There's nothing stopping you from using Wolverine as part of a typical Clean Architecture or Onion Architecture project layout where technical concerns are generally spread out into different projects per technical concern. Wolverine though has quite a bit of features specifically to support a "Vertical Slice Architecture" code layout, and you may be able to utilize Wolverine to create a maintainable codebase with much less complexity than the state of the art Clean/Onion layered approach.
See Low Ceremony Vertical Slice Architecture with Wolverine
Graceful Shutdown of Nodes
Hey, don't worry about this quite so much anymore. One of the big changes in Wolverine 3.0 was making Wolverine a lot more tolerant of how the application was shut down. Go forth, debug as needed, and just get things done!

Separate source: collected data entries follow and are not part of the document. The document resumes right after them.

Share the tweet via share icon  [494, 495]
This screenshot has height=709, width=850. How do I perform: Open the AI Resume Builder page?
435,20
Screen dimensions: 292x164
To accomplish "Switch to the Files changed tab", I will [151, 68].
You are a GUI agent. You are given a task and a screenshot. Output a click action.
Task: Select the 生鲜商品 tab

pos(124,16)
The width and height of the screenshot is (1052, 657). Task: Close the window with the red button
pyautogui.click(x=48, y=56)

It's helpful to note that Wolverine operates in Balanced
mode by default, which enables it to operate as a cluster of nodes. Ideally, the node process should be gracefully shut down to prevent failures when others attempt to communicate with it. A health check process determines stale nodes
If you are running Wolverine in a container, ensure that the orchestrator correctly sends a TERM signal and that there is enough time before it forcefully kills it. For reference, you can check Pod termination in Kubernetes.